§ **THE PROBLEM**: Retype exactly the span of lines below from the one with "The image size is (800, 500)." through the one with "Given: Click the 副業スクープ編集長 author subtitle". Do not include pictures.
DATA START
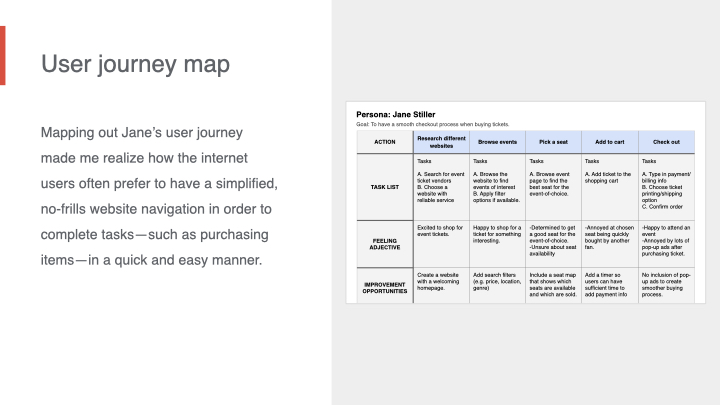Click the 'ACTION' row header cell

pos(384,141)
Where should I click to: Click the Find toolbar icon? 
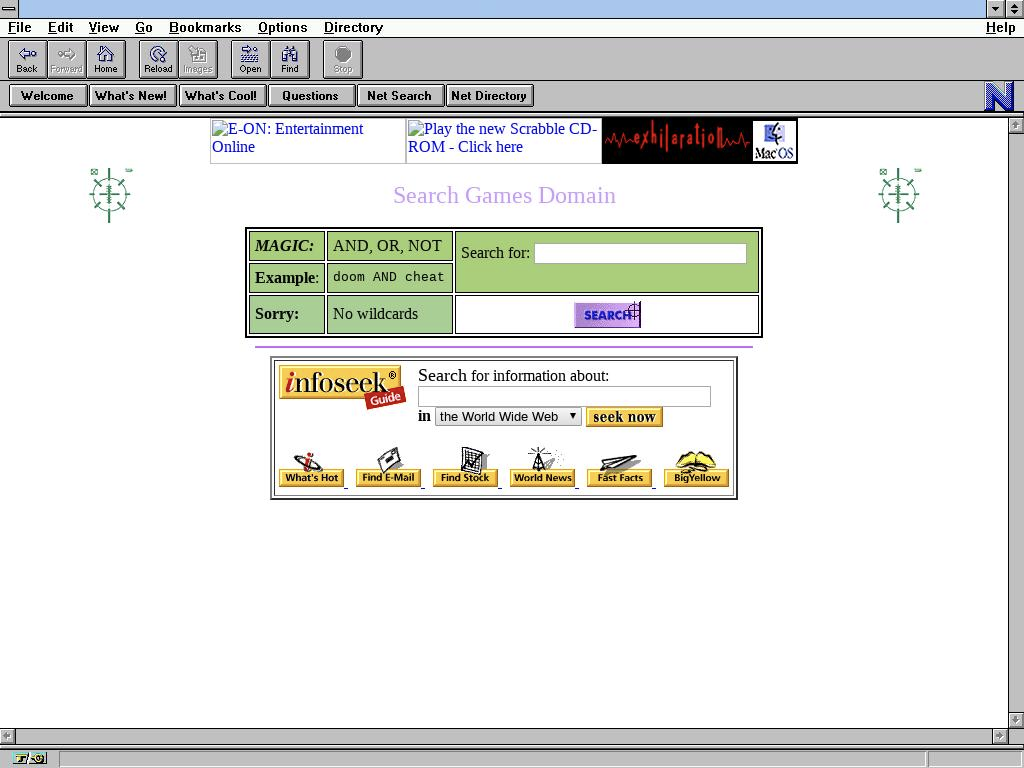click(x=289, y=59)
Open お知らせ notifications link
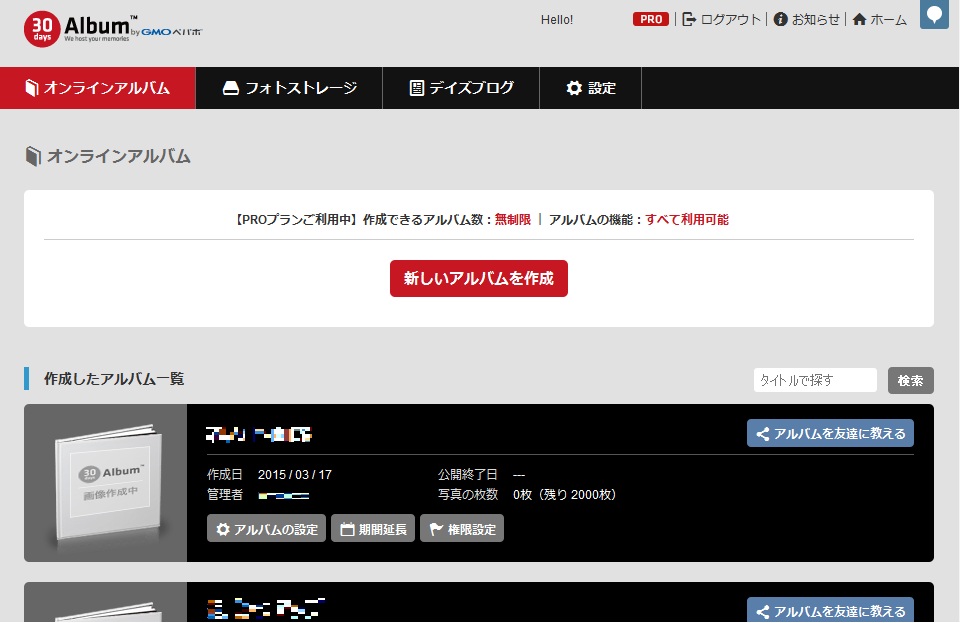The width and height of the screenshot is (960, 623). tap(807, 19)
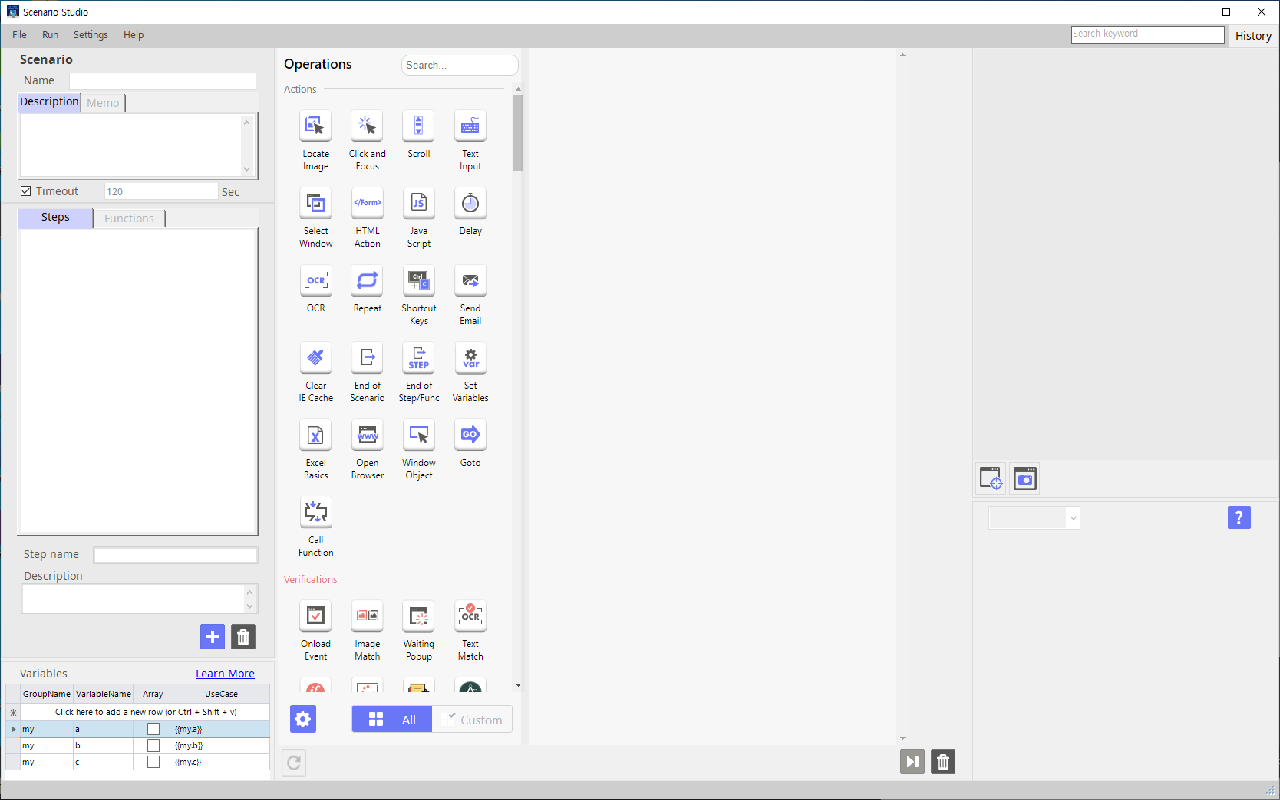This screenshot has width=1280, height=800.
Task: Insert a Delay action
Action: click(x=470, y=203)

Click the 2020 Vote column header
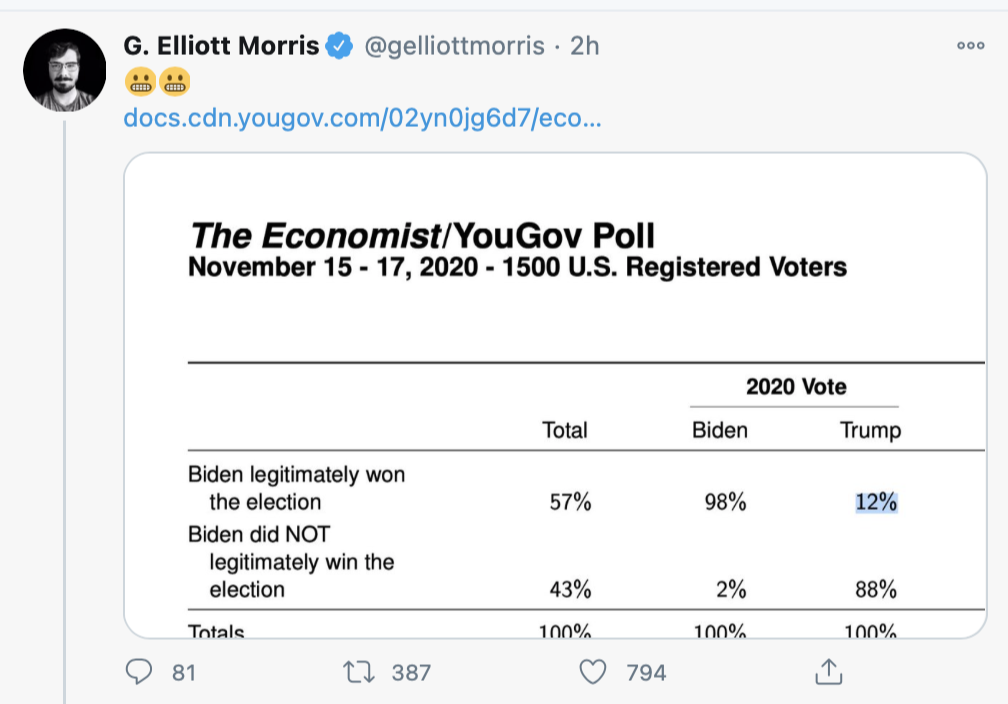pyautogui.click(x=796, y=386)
DATA END
DATA START
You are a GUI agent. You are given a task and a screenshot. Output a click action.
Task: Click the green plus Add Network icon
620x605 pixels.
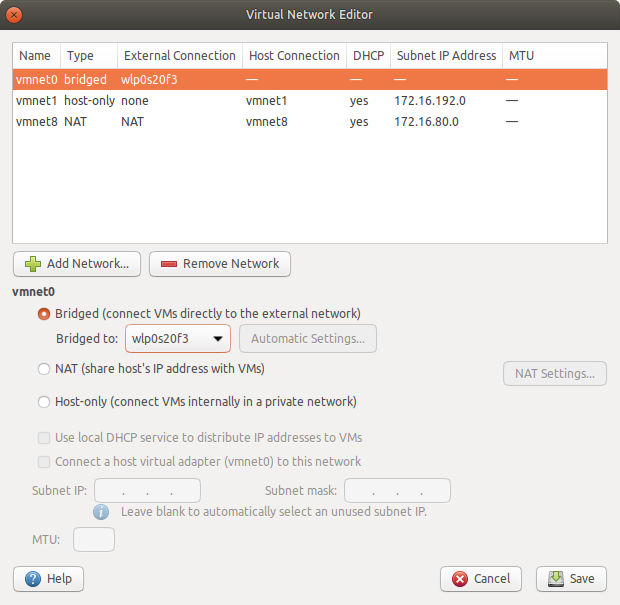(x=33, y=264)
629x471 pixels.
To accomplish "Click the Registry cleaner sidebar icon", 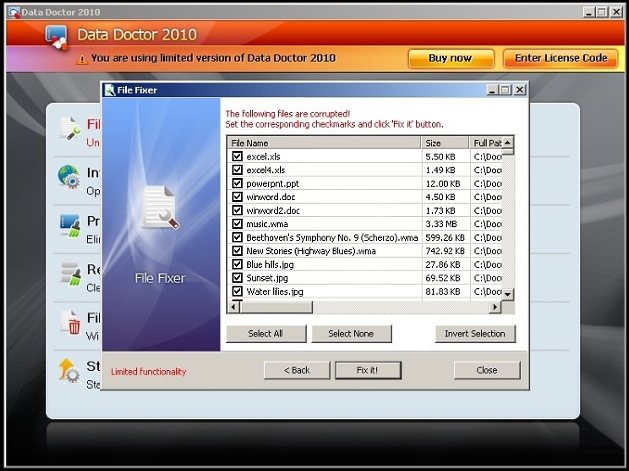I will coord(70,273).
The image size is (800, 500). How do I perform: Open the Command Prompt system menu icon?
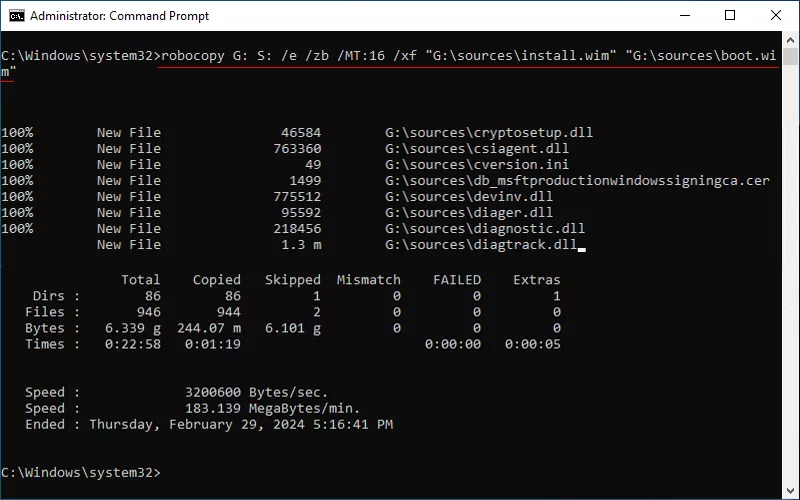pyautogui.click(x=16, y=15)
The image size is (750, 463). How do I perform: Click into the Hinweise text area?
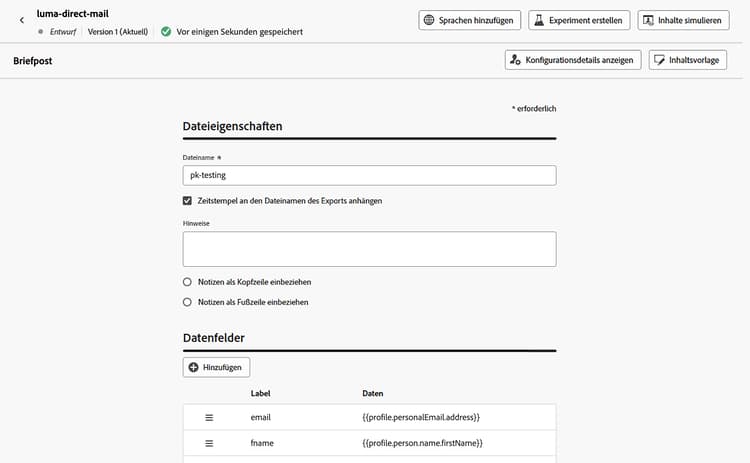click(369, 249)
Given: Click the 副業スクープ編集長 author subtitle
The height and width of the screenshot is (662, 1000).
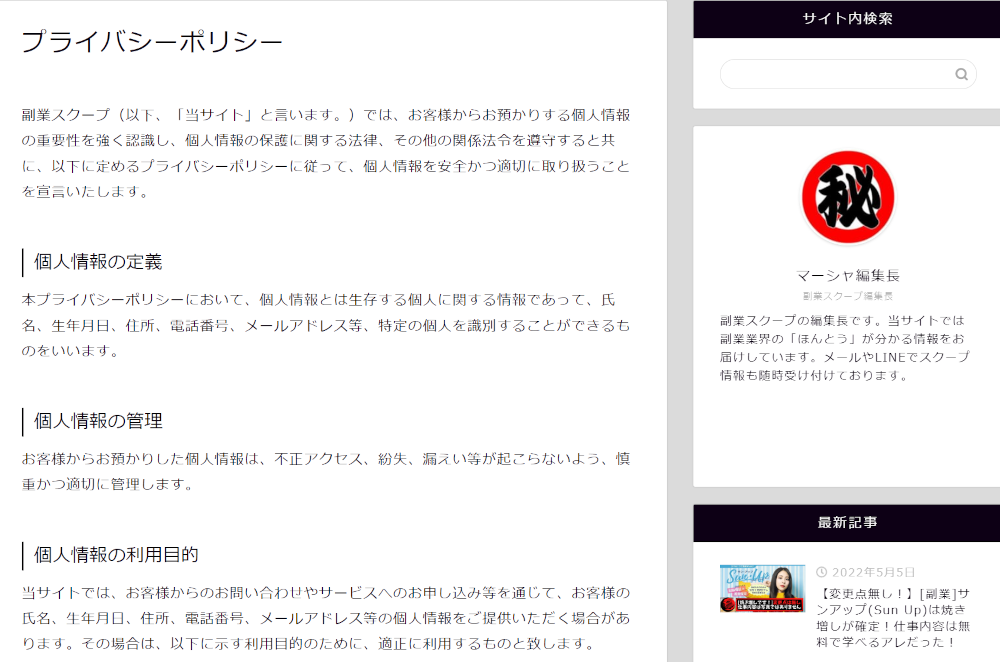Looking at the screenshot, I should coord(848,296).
DATA END
§ **YOUR SOLUTION**:
The image size is (800, 500). How do I perform: Open the Command Prompt system menu icon?
pyautogui.click(x=16, y=15)
The image size is (750, 463). How do I perform: Click into the Hinweise text area?
click(369, 249)
Given: Click the 副業スクープ編集長 author subtitle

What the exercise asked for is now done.